▶ [TASK TO CARRY OUT]
Extend the announcement of the Brown University dissertations on parallel computation, picking up right after its final sentence about the Systolic Shared Register architecture.

▶ [DOCUMENT PASSAGE]
□ □ □ □ □ □ □
[comp.parallel] Parallel Dissertations Available from Brown University

rph@cs.brown.edu (Richard Hughey) (06/04/91)

Two PhD dissertations on parallel computation are recently
available from the Department of Computer Science at Brown
University. They are:

"Programmable Systolic Arrays"
Richard Paul Hughey (rph@cs.brown.edu)
CS-91-34

and 

"Parallel VLSI Synthesis"
Markus G. Wloka (mgw@cs.brown.edu)
CS-91-35

To order (or to obtain a complete list of technical reports), send
electronic mail to maa@cs.brown.edu.   

---------------------------------------------------------
Abstract of "Programmable Systolic Arrays"
Richard Paul Hughey
CS-91-34

Systolic arrays can solve computationally intensive problems many
times faster than traditional computers or supercomputers.  Because
VLSI systems require many months to design, simulate, fabricate, and
test, research has turned to programmable systolic arrays.  This
thesis introduces a general, programmable systolic array architecture:
the Systolic Shared Register (SSR) architecture.  The Systolic Shared
Register architecture preserves the simple communication of
single-purpose systolic arrays while providing a fully programmable
systolic co-processor.
□ □ □ □ □ □ □
▶ [SUPPLIED MATERIAL]

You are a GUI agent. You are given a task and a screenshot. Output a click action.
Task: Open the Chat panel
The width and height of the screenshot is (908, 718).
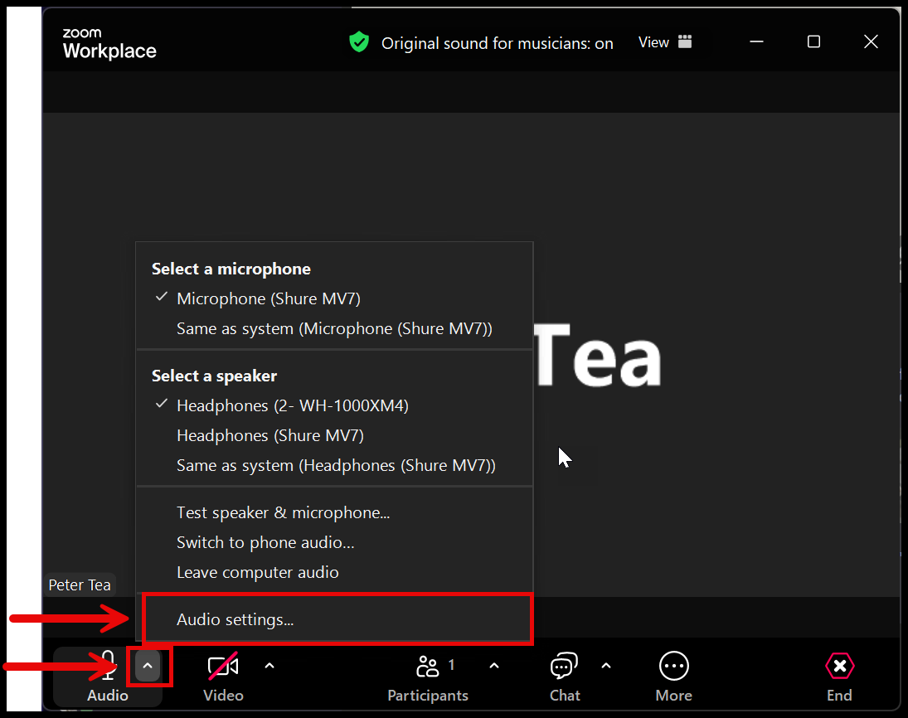click(565, 666)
□ □ □ □ □ □ □
▶ [RESULT OF THIS TASK]
To test the SSR architecture, I designed, simulated, and had
fabricated the Brown Systolic Array.  B-SYS is an 8-bit SSR machine:
each 16-element register bank in the linear array is shared between
two functional units, providing simple and efficient systolic
communication.  The 85,000-transistor chip worked on first
fabrication and a 10-chip, 470-element prototype array performs
sequence comparison over 80 times faster than its Intel 80386 host.  A
custom-designed board could magnify this to over 600 times faster for
a 10-chip co-processor.  A 32-chip B-SYS system could process over
three billion 8-bit operations every second.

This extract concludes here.